Meus contornos já não são tão retilíneos e quando me vejo, me assusto com a pessoa que é retratada, não sou eu! Eu ainda me sinto com dezoito anos, embora exausta, sonolenta e insone, se possível, e com os fios que insistem em branquear. A barriga, há muito se desfigurou, assim pensava, hoje, não. A barriga é a barriga de um ser humano que já teve filhos, linda. Se é uma bola, como dizem algumas crianças sinceras, ou caída, isso quer dizer que ainda vivo e ela está lá. Em breve, muitos mais fios brancos aparecerão e terei que tomar a escolha de assumi-los ou passar por torturas periódicas (pois é assim que vejo o salão de beleza). Oh, meu Jesus, que mal eu fiz para ficar decadente?

Serei ainda amada e desejada, enquanto que esqueletos esbeltos e serelepes continuam a nascer e a se proliferar sobre a terra? Quantas madeixas volumosas, quantas peles de pêssego ainda virão enquanto murcho e definho. Os olhos já não vêem e a mente, capenga. A postura se desconfigura e a frescura se esvai.

Por quê? Oh, existência cruel!

Caminho, achando-me adolescente e contrariando-me com a imagem refletida. Não sou aquela. Não tenho aquilo. Não sou aquilo.

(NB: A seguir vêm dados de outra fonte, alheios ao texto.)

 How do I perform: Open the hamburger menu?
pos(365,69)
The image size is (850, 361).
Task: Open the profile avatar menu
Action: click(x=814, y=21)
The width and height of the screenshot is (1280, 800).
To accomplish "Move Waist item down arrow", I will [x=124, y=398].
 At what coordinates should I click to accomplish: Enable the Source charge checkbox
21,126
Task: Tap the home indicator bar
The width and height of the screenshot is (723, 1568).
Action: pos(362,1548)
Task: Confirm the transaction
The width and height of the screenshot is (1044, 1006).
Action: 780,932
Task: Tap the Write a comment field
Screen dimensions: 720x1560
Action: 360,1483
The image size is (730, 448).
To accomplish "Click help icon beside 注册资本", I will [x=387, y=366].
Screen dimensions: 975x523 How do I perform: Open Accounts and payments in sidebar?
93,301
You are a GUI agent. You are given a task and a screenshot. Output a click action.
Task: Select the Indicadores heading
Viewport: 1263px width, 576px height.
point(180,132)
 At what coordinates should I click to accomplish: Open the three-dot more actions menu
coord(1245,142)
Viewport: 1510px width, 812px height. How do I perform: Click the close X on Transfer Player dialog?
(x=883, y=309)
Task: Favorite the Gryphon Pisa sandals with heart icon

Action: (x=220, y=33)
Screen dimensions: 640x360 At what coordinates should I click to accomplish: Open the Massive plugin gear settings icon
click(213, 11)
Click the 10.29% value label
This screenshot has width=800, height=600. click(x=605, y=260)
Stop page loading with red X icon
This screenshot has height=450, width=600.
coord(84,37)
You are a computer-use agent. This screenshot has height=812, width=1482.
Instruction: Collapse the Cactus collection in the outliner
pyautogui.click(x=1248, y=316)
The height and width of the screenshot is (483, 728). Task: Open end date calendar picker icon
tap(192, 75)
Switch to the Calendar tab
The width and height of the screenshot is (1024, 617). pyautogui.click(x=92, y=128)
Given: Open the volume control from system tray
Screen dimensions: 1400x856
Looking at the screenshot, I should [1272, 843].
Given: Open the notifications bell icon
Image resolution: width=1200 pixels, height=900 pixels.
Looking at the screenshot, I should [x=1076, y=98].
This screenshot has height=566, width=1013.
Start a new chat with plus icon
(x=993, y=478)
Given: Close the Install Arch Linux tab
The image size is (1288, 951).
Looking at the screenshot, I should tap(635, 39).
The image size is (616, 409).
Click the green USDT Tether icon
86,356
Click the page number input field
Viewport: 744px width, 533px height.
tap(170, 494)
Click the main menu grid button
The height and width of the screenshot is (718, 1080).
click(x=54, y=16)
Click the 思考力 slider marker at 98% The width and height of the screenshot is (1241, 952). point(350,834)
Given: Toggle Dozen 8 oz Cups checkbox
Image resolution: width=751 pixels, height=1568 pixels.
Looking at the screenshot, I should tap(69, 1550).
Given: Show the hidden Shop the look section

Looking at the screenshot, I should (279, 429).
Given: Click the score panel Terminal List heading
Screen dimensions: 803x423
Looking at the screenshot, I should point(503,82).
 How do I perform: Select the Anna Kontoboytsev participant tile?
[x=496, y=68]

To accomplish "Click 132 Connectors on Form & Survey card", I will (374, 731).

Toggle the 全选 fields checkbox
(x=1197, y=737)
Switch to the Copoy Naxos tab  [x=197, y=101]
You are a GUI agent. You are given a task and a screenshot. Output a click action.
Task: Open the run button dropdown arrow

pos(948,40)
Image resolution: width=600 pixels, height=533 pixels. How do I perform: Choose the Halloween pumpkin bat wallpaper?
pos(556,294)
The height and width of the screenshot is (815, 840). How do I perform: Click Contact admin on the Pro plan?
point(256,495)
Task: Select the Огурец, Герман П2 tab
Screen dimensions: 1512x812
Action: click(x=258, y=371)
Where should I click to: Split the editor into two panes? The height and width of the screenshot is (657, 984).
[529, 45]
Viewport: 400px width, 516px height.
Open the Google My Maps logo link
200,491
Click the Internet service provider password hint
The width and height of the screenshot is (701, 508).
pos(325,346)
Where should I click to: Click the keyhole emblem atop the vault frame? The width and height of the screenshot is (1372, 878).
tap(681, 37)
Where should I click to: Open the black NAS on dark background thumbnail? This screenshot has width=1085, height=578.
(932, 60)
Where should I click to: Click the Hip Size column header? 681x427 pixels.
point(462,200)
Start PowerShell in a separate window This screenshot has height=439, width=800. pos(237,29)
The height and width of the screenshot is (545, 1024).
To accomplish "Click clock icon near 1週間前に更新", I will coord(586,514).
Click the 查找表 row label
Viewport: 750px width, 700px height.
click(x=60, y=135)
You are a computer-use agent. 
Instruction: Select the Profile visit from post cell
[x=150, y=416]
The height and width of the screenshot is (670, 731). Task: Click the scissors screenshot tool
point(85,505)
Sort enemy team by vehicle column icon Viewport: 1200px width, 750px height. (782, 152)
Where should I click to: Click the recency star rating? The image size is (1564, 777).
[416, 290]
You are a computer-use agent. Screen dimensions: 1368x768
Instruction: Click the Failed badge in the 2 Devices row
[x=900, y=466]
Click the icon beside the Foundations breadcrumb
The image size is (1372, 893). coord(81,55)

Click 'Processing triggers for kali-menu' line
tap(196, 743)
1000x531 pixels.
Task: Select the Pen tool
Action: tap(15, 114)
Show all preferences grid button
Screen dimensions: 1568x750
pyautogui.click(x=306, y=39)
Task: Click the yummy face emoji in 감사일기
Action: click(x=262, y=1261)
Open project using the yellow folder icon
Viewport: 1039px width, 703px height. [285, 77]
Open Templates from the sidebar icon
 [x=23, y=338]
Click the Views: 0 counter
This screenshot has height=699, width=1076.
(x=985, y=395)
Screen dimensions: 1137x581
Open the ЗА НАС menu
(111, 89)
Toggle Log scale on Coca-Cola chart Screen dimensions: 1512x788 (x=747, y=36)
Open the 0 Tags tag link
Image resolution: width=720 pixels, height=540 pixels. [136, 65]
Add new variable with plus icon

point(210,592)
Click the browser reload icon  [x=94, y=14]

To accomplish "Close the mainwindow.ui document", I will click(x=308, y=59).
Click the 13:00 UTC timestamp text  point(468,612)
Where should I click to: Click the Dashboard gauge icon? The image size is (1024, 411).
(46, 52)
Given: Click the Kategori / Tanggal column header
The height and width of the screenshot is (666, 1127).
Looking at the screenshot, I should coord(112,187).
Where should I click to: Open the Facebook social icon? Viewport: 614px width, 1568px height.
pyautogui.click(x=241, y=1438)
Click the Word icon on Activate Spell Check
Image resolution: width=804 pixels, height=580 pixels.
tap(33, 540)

Ou, talvez eu não esteja enxergando direito o que vejo! Talvez, aquela imagem seja a mais bela que eu já tive, a mais rica e decidida, a mais cuidada e nobre. Talvez eu esteja míope ou cega pelas palavras alheias, pelas ideias distorcidas. Talvez eu seja a mais bela que já fui, hoje, agora, com a minha mente eternamente desejosa, e o meu corpo plenamente desperto.

Oxalá, eu me torne um vinho, ou um queijo provolone, velha, mofada e gostosa. Piadinha sem graça, eu sei, mas tem gente que gosta.